With node.js, here are a few resources you may want to use to implement the second option:
Node.js is not a very good environment to implement CPU consuming operations, but in the worst case, should you have very large bitsets, you can still rely on an efficient C++ implementation to be called from Node.js. You have a good one in boost::dynamic_bitset.

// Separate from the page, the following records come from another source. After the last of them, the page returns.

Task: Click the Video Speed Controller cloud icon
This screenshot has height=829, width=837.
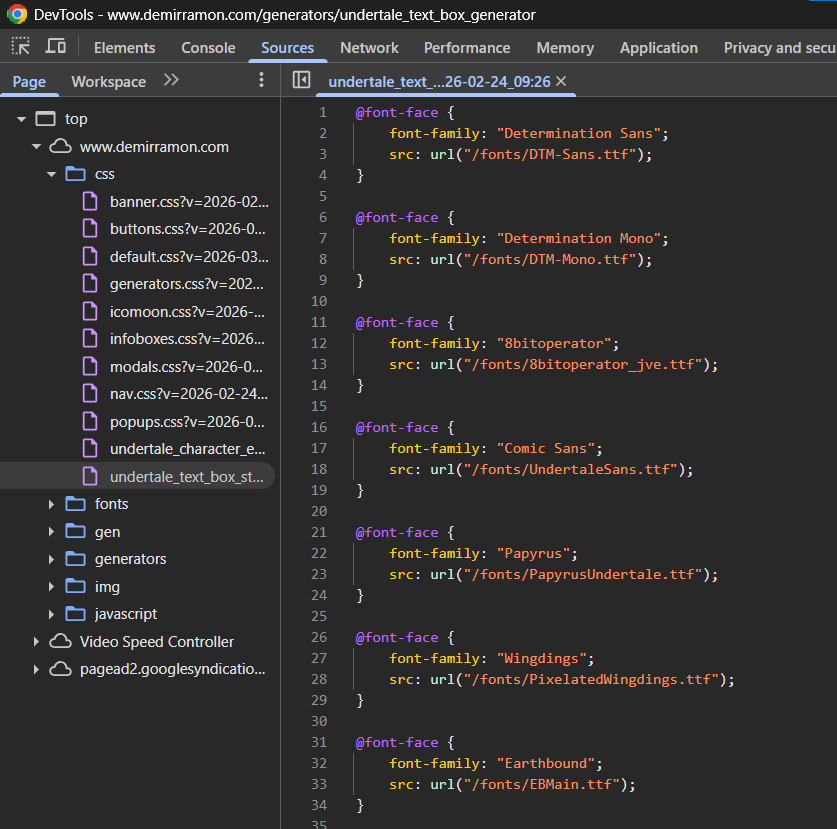Action: [61, 642]
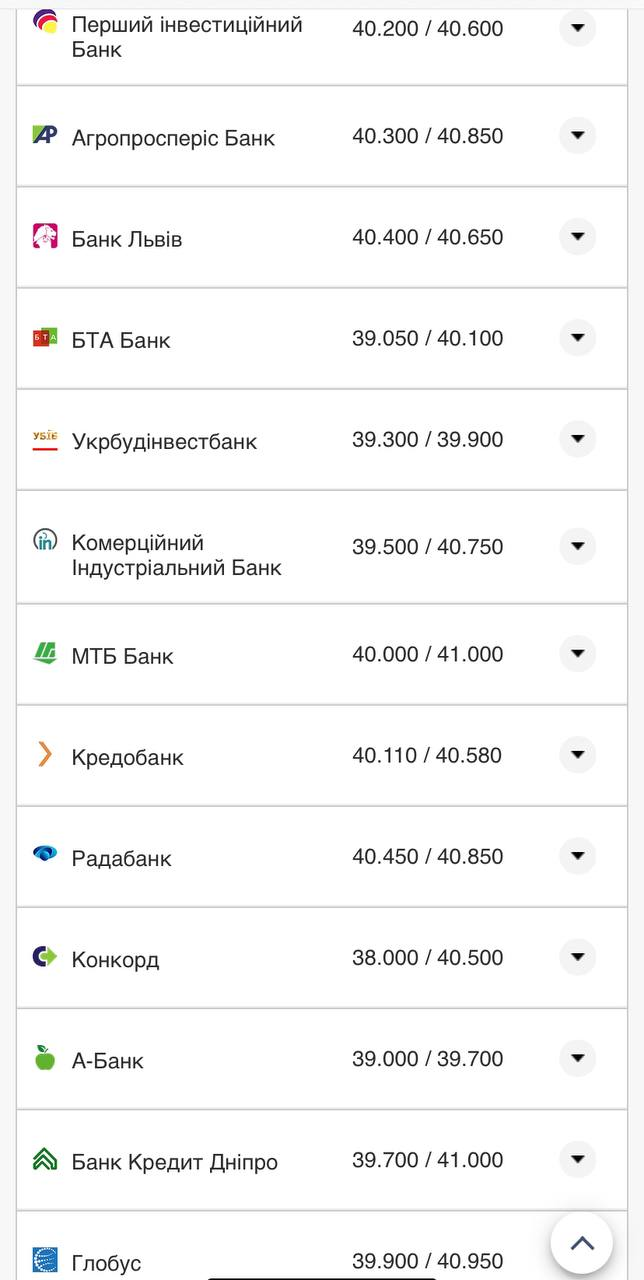This screenshot has width=644, height=1280.
Task: Open the Кредобанк bank name link
Action: coord(127,758)
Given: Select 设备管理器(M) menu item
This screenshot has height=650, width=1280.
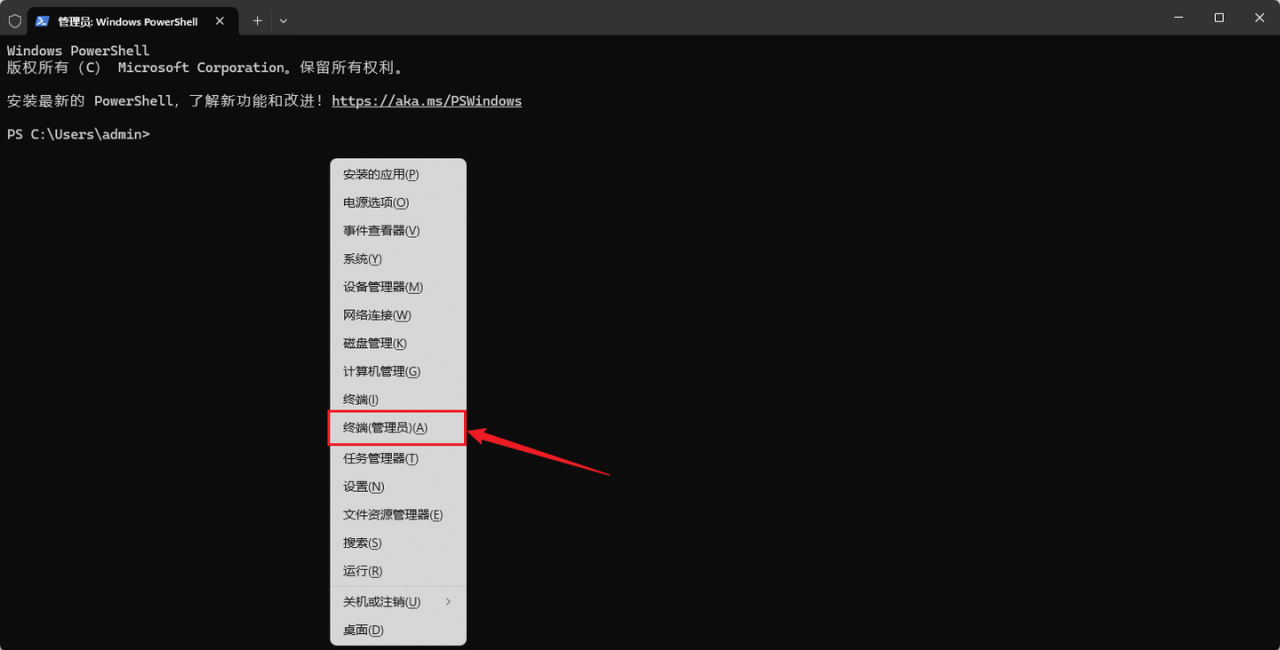Looking at the screenshot, I should (x=383, y=287).
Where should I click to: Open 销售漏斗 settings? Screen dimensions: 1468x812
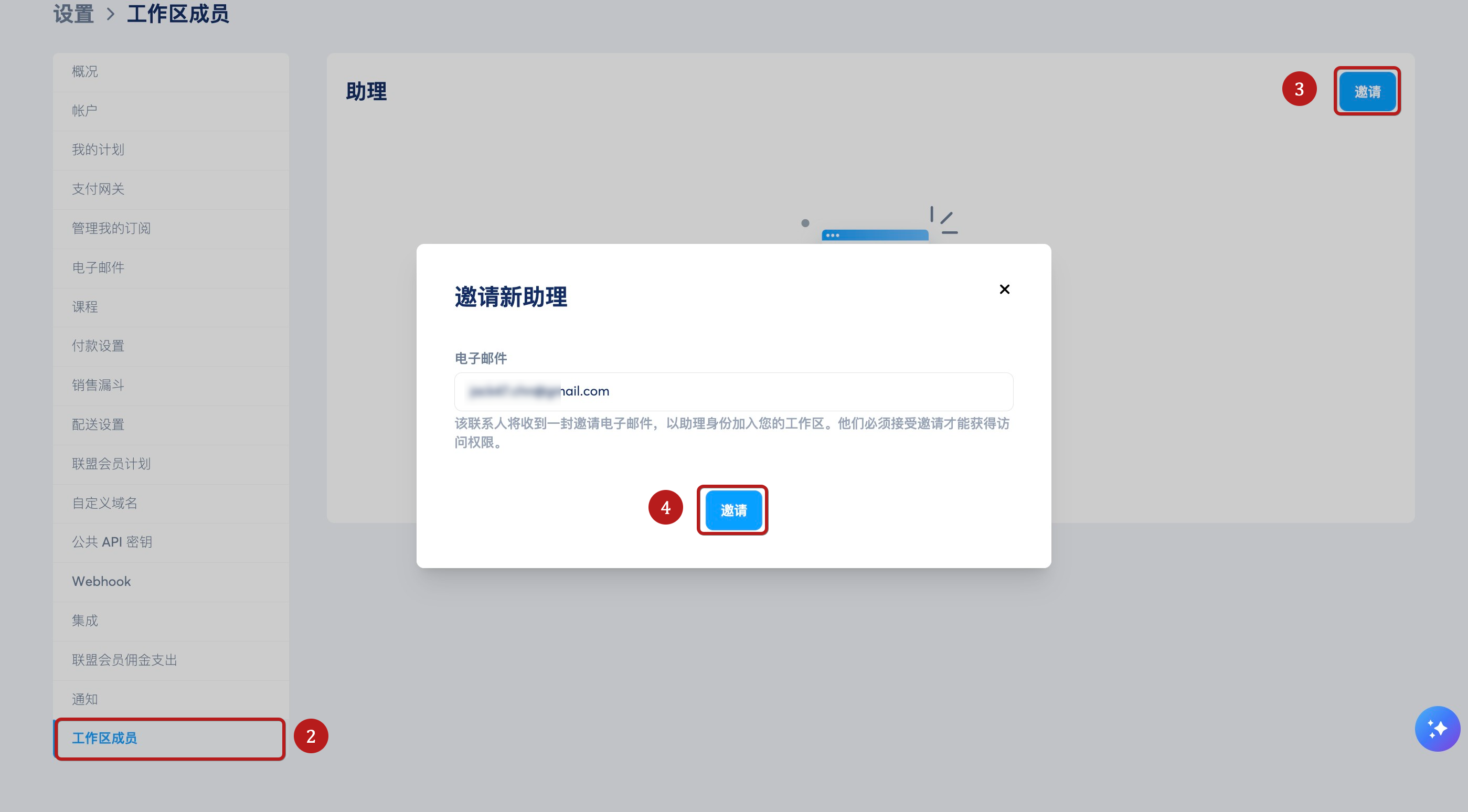98,385
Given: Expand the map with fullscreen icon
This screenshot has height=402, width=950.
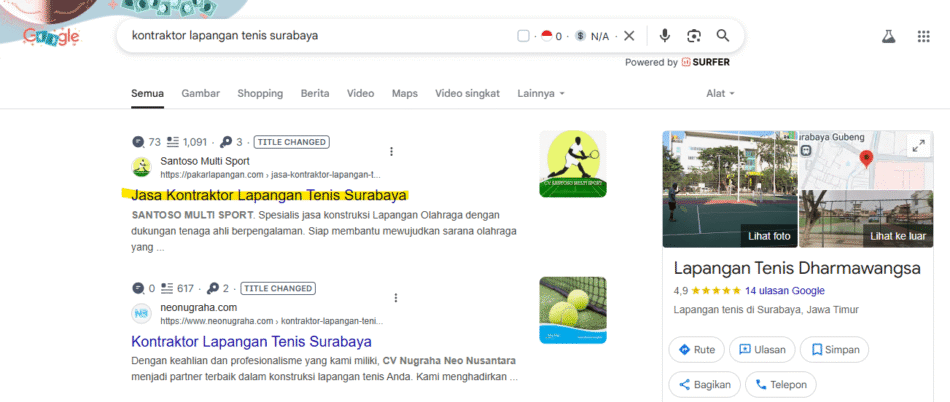Looking at the screenshot, I should [x=917, y=146].

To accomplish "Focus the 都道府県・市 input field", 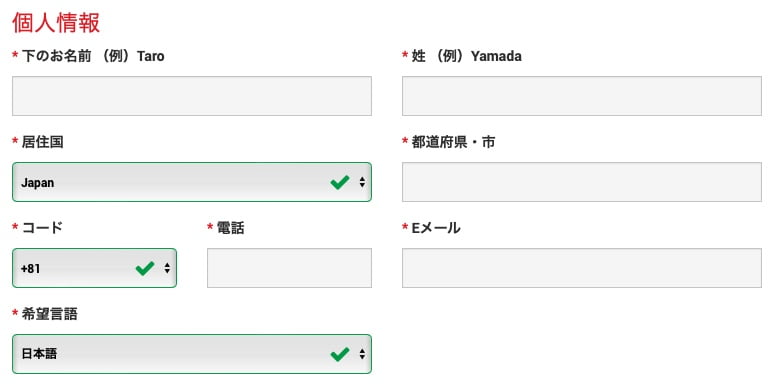I will click(582, 182).
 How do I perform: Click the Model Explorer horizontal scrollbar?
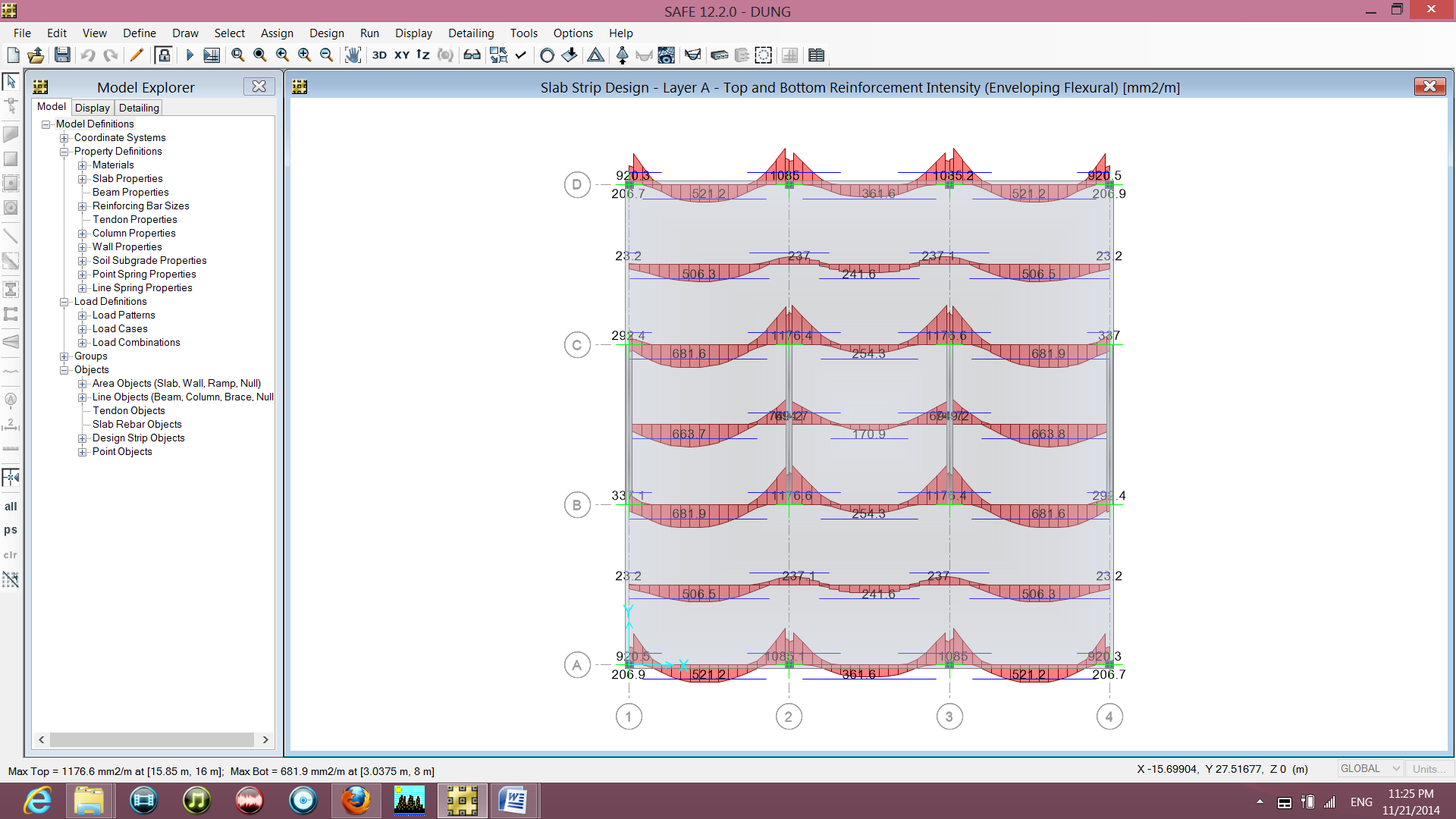tap(153, 739)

Here is a Node.js example with a very simple (and probably inefficient) counting algorithm:
var redis = require('redis')
var rc = redis.createClient(6379, 'localhost', {return_buffers:true} );
var bitcnt = [ 0,1,1,2,1,2,2,3,1,2,2,3,2,3,3,4,1,2,2,3,2,3,3,4,2,3,3,4,3,4,4,5,1,2,2,3,2,3,3,4,2,3,3,4,3,4,4,5,2,3,3,4,3,4,4,5,3,4,4,5,4,5,5,6,1,2,2,3,2,3,3,4,2,3,3,4,3,4,4,5,2,3,3,4,3,4,4,5,3,4,4,5,4,5,5,6,2,3,3,4,3,4,4,5,3,4,4,5,4,5,5,6,3,4,4,5,4,5,5,6,4,5,5,6,5,6,6,7,1,2,2,3,2,3,3,4,2,3,3,4,3,4,4,5,2,3,3,4,3,4,4,5,3,4,4,5,4,5,5,6,2,3,3,4,3,4,4,5,3,4,4,5,4,5,5,6,3,4,4,5,4,5,5,6,4,5,5,6,5,6,6,7,2,3,3,4,3,4,4,5,3,4,4,5,4,5,5,6,3,4,4,5,4,5,5,6,4,5,5,6,5,6,6,7,3,4,4,5,4,5,5,6,4,5,5,6,5,6,6,7,4,5,5,6,5,6,6,7,5,6,6,7,6,7,7,8]
function count(b)
{
var cnt = 0
for (i=0; i<b.length; ++i ) {
cnt += bitcnt[ b[i] ]
}
return cnt
}
function fetch( callback )
{
rc.get( 'mybitset', function(err,reply) {
callback(reply)
});
}
function fill( callback )
{
rc.setbit( 'mybitset', 0, 1 )
rc.setbit( 'mybitset', 10, 1 )
rc.setbit( 'mybitset', 20, 1 )
rc.setbit( 'mybitset', 60, 1, function(err,reply) {
callback()
});
}
rc.flushall( function(err,rr) {
fill( function() {
fetch( function(b) {
console.log( "Count = ",count(b) );
});
})
})
Please note the {return_buffers:true} option is used to be sure Redis output is processed as binary data (ignoring possible character conversion).